SHORT PROBLEM
Rewrite the rows below as a numbered list, dropping any blank lines.

Dataset rows
[Start]

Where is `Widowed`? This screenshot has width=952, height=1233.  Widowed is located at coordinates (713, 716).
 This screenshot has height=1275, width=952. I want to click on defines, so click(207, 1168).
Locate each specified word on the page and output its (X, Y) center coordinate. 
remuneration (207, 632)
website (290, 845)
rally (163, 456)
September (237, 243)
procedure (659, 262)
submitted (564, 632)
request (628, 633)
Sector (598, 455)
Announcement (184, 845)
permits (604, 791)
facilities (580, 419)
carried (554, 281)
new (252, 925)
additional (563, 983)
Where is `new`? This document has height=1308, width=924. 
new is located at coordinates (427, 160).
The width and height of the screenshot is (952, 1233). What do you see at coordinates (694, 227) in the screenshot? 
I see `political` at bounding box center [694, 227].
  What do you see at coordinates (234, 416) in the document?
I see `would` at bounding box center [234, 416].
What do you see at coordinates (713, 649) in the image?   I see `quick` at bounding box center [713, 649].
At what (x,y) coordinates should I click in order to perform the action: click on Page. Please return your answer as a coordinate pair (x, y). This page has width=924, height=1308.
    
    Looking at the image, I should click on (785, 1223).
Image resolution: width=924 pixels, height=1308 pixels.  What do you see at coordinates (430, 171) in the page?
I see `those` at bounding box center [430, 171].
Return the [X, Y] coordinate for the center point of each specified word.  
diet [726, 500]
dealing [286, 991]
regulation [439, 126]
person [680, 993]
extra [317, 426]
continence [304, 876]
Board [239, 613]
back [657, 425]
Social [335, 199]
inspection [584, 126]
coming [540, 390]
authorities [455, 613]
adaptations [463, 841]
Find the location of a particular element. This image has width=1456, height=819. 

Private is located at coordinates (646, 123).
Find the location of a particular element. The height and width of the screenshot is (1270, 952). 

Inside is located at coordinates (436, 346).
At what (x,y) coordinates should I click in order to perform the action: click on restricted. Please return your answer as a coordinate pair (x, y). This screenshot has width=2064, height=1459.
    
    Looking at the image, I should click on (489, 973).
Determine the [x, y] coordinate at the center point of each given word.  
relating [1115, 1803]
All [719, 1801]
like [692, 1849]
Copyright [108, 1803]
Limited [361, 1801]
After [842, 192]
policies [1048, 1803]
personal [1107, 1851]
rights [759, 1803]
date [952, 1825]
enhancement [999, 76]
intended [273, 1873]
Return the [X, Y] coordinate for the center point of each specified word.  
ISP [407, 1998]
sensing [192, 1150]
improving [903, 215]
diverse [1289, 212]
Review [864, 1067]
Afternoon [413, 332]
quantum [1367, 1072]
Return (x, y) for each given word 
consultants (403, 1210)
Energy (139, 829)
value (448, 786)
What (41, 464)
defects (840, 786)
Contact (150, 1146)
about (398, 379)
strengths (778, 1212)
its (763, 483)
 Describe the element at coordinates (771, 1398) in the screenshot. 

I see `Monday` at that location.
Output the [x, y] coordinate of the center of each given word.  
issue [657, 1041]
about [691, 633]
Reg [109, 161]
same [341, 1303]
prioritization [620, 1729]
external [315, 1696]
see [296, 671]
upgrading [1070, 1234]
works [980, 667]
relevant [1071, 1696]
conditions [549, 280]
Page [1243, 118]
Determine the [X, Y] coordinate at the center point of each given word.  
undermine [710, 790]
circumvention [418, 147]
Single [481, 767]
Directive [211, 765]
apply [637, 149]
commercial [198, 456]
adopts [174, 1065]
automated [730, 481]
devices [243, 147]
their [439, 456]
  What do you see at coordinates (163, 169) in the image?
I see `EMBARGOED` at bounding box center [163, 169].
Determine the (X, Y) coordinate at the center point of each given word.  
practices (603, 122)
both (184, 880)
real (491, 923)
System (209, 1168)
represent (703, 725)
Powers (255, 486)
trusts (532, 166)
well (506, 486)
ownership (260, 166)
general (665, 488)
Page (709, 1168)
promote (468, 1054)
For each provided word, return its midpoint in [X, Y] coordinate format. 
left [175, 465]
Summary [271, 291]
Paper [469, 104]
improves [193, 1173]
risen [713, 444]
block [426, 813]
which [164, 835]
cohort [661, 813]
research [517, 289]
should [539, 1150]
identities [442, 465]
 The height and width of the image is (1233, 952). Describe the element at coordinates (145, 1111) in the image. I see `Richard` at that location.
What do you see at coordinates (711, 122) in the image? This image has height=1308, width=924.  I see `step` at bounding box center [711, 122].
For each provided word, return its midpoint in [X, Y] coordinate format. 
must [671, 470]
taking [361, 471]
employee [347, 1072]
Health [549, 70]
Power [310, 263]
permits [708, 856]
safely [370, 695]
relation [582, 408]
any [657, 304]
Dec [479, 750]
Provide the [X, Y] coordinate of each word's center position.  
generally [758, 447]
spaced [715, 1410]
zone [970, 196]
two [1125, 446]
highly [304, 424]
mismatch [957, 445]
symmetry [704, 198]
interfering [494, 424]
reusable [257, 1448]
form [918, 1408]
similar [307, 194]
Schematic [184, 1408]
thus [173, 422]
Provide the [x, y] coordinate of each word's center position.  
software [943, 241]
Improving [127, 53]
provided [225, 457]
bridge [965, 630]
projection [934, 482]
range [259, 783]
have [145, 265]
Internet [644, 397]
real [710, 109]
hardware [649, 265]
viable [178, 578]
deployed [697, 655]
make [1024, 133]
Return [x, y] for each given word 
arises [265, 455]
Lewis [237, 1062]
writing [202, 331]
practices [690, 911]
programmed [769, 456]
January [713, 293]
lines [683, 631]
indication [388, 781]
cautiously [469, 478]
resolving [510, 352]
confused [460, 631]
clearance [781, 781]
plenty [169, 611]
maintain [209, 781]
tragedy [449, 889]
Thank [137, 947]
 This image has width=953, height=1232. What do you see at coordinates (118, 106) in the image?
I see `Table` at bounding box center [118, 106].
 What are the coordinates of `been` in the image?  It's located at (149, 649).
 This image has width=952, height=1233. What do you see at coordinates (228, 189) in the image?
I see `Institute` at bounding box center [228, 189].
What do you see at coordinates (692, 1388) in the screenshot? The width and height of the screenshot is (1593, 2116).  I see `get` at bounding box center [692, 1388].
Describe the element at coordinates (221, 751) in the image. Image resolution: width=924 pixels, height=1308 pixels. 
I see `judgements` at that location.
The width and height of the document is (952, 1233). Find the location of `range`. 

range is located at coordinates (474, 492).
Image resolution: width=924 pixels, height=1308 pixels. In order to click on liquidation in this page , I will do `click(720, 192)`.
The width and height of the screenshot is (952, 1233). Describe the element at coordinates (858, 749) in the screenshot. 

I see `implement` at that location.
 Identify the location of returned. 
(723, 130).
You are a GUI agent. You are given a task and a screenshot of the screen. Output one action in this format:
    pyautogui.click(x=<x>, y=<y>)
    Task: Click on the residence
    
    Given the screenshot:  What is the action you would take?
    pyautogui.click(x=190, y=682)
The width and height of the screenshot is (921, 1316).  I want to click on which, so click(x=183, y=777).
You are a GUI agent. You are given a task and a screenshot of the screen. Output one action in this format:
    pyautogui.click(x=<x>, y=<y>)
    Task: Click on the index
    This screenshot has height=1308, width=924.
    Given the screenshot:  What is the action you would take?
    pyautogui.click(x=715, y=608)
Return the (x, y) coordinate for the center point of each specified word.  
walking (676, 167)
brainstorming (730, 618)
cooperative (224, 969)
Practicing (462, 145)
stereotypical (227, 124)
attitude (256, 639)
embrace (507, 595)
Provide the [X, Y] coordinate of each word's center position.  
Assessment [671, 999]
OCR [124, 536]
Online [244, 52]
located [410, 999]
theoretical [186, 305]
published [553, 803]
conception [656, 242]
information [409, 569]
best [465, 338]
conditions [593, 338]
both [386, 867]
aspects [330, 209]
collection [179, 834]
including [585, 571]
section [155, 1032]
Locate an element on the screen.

[End]

TASK RESPONSE
1. Where is `Widowed`? This screenshot has width=952, height=1233.  Widowed is located at coordinates (713, 716).
2.  This screenshot has height=1275, width=952. I want to click on defines, so click(207, 1168).
3. Locate each specified word on the page and output its (X, Y) center coordinate. 
4. remuneration (207, 632)
5. website (290, 845)
6. rally (163, 456)
7. September (237, 243)
8. procedure (659, 262)
9. submitted (564, 632)
10. request (628, 633)
11. Sector (598, 455)
12. Announcement (184, 845)
13. permits (604, 791)
14. facilities (580, 419)
15. carried (554, 281)
16. new (252, 925)
17. additional (563, 983)
18. Where is `new`? This document has height=1308, width=924. 
19. new is located at coordinates (427, 160).
20. The width and height of the screenshot is (952, 1233). What do you see at coordinates (694, 227) in the screenshot? 
21. I see `political` at bounding box center [694, 227].
22.   What do you see at coordinates (234, 416) in the document?
23. I see `would` at bounding box center [234, 416].
24. What do you see at coordinates (713, 649) in the image?   I see `quick` at bounding box center [713, 649].
25. At what (x,y) coordinates should I click in order to perform the action: click on Page. Please return your answer as a coordinate pair (x, y). This page has width=924, height=1308.
26.     Looking at the image, I should click on (785, 1223).
27. Image resolution: width=924 pixels, height=1308 pixels.  What do you see at coordinates (430, 171) in the page?
28. I see `those` at bounding box center [430, 171].
29. Return the [X, Y] coordinate for the center point of each specified word.  
30. diet [726, 500]
31. dealing [286, 991]
32. regulation [439, 126]
33. person [680, 993]
34. extra [317, 426]
35. continence [304, 876]
36. Board [239, 613]
37. back [657, 425]
38. Social [335, 199]
39. inspection [584, 126]
40. coming [540, 390]
41. authorities [455, 613]
42. adaptations [463, 841]
43. Find the location of a particular element. This image has width=1456, height=819. 
44. Private is located at coordinates (646, 123).
45. Find the location of a particular element. The height and width of the screenshot is (1270, 952). 
46. Inside is located at coordinates (436, 346).
47. At what (x,y) coordinates should I click in order to perform the action: click on restricted. Please return your answer as a coordinate pair (x, y). This screenshot has width=2064, height=1459.
48.     Looking at the image, I should click on (489, 973).
49. Determine the [x, y] coordinate at the center point of each given word.  
50. relating [1115, 1803]
51. All [719, 1801]
52. like [692, 1849]
53. Copyright [108, 1803]
54. Limited [361, 1801]
55. After [842, 192]
56. policies [1048, 1803]
57. personal [1107, 1851]
58. rights [759, 1803]
59. date [952, 1825]
60. enhancement [999, 76]
61. intended [273, 1873]
62. Return the [X, Y] coordinate for the center point of each specified word.  
63. ISP [407, 1998]
64. sensing [192, 1150]
65. improving [903, 215]
66. diverse [1289, 212]
67. Review [864, 1067]
68. Afternoon [413, 332]
69. quantum [1367, 1072]
70. Return (x, y) for each given word 
71. consultants (403, 1210)
72. Energy (139, 829)
73. value (448, 786)
74. What (41, 464)
75. defects (840, 786)
76. Contact (150, 1146)
77. about (398, 379)
78. strengths (778, 1212)
79. its (763, 483)
80.  Describe the element at coordinates (771, 1398) in the screenshot. 
81. I see `Monday` at that location.
82. Output the [x, y] coordinate of the center of each given word.  
83. issue [657, 1041]
84. about [691, 633]
85. Reg [109, 161]
86. same [341, 1303]
87. prioritization [620, 1729]
88. external [315, 1696]
89. see [296, 671]
90. upgrading [1070, 1234]
91. works [980, 667]
92. relevant [1071, 1696]
93. conditions [549, 280]
94. Page [1243, 118]
95. Determine the [X, Y] coordinate at the center point of each given word.  
96. undermine [710, 790]
97. circumvention [418, 147]
98. Single [481, 767]
99. Directive [211, 765]
100. apply [637, 149]
101. commercial [198, 456]
102. adopts [174, 1065]
103. automated [730, 481]
104. devices [243, 147]
105. their [439, 456]
106.   What do you see at coordinates (163, 169) in the image?
107. I see `EMBARGOED` at bounding box center [163, 169].
108. Determine the (X, Y) coordinate at the center point of each given word.  
109. practices (603, 122)
110. both (184, 880)
111. real (491, 923)
112. System (209, 1168)
113. represent (703, 725)
114. Powers (255, 486)
115. trusts (532, 166)
116. well (506, 486)
117. ownership (260, 166)
118. general (665, 488)
119. Page (709, 1168)
120. promote (468, 1054)
121. For each provided word, return its midpoint in [X, Y] coordinate format. 
122. left [175, 465]
123. Summary [271, 291]
124. Paper [469, 104]
125. improves [193, 1173]
126. risen [713, 444]
127. block [426, 813]
128. which [164, 835]
129. cohort [661, 813]
130. research [517, 289]
131. should [539, 1150]
132. identities [442, 465]
133.  The height and width of the image is (1233, 952). Describe the element at coordinates (145, 1111) in the image. I see `Richard` at that location.
134. What do you see at coordinates (711, 122) in the image? This image has height=1308, width=924.  I see `step` at bounding box center [711, 122].
135. For each provided word, return its midpoint in [X, Y] coordinate format. 
136. must [671, 470]
137. taking [361, 471]
138. employee [347, 1072]
139. Health [549, 70]
140. Power [310, 263]
141. permits [708, 856]
142. safely [370, 695]
143. relation [582, 408]
144. any [657, 304]
145. Dec [479, 750]
146. Provide the [X, Y] coordinate of each word's center position.  
147. generally [758, 447]
148. spaced [715, 1410]
149. zone [970, 196]
150. two [1125, 446]
151. highly [304, 424]
152. mismatch [957, 445]
153. symmetry [704, 198]
154. interfering [494, 424]
155. reusable [257, 1448]
156. form [918, 1408]
157. similar [307, 194]
158. Schematic [184, 1408]
159. thus [173, 422]
160. Provide the [x, y] coordinate of each word's center position.  
161. software [943, 241]
162. Improving [127, 53]
163. provided [225, 457]
164. bridge [965, 630]
165. projection [934, 482]
166. range [259, 783]
167. have [145, 265]
168. Internet [644, 397]
169. real [710, 109]
170. hardware [649, 265]
171. viable [178, 578]
172. deployed [697, 655]
173. make [1024, 133]
174. Return [x, y] for each given word 
175. arises [265, 455]
176. Lewis [237, 1062]
177. writing [202, 331]
178. practices [690, 911]
179. programmed [769, 456]
180. January [713, 293]
181. lines [683, 631]
182. indication [388, 781]
183. cautiously [469, 478]
184. resolving [510, 352]
185. confused [460, 631]
186. clearance [781, 781]
187. plenty [169, 611]
188. maintain [209, 781]
189. tragedy [449, 889]
190. Thank [137, 947]
191.  This image has width=953, height=1232. What do you see at coordinates (118, 106) in the image?
192. I see `Table` at bounding box center [118, 106].
193.  What are the coordinates of `been` in the image?  It's located at (149, 649).
194.  This image has width=952, height=1233. What do you see at coordinates (228, 189) in the image?
195. I see `Institute` at bounding box center [228, 189].
196. What do you see at coordinates (692, 1388) in the screenshot? The width and height of the screenshot is (1593, 2116).  I see `get` at bounding box center [692, 1388].
197. Describe the element at coordinates (221, 751) in the image. Image resolution: width=924 pixels, height=1308 pixels. 
198. I see `judgements` at that location.
199. The width and height of the document is (952, 1233). Find the location of `range`. 
200. range is located at coordinates (474, 492).
201. Image resolution: width=924 pixels, height=1308 pixels. In order to click on liquidation in this page , I will do `click(720, 192)`.
202. The width and height of the screenshot is (952, 1233). Describe the element at coordinates (858, 749) in the screenshot. 
203. I see `implement` at that location.
204.  Identify the location of returned. 
205. (723, 130).
206. You are a GUI agent. You are given a task and a screenshot of the screen. Output one action in this format:
207.     pyautogui.click(x=<x>, y=<y>)
208.     Task: Click on the residence
209.     Given the screenshot:  What is the action you would take?
210.     pyautogui.click(x=190, y=682)
211. The width and height of the screenshot is (921, 1316).  I want to click on which, so click(x=183, y=777).
212. You are a GUI agent. You are given a task and a screenshot of the screen. Output one action in this format:
213.     pyautogui.click(x=<x>, y=<y>)
214.     Task: Click on the index
215.     This screenshot has height=1308, width=924.
216.     Given the screenshot:  What is the action you would take?
217.     pyautogui.click(x=715, y=608)
218. Return the (x, y) coordinate for the center point of each specified word.  
219. walking (676, 167)
220. brainstorming (730, 618)
221. cooperative (224, 969)
222. Practicing (462, 145)
223. stereotypical (227, 124)
224. attitude (256, 639)
225. embrace (507, 595)
226. Provide the [X, Y] coordinate of each word's center position.  
227. Assessment [671, 999]
228. OCR [124, 536]
229. Online [244, 52]
230. located [410, 999]
231. theoretical [186, 305]
232. published [553, 803]
233. conception [656, 242]
234. information [409, 569]
235. best [465, 338]
236. conditions [593, 338]
237. both [386, 867]
238. aspects [330, 209]
239. collection [179, 834]
240. including [585, 571]
241. section [155, 1032]
242. Locate an element on the screen.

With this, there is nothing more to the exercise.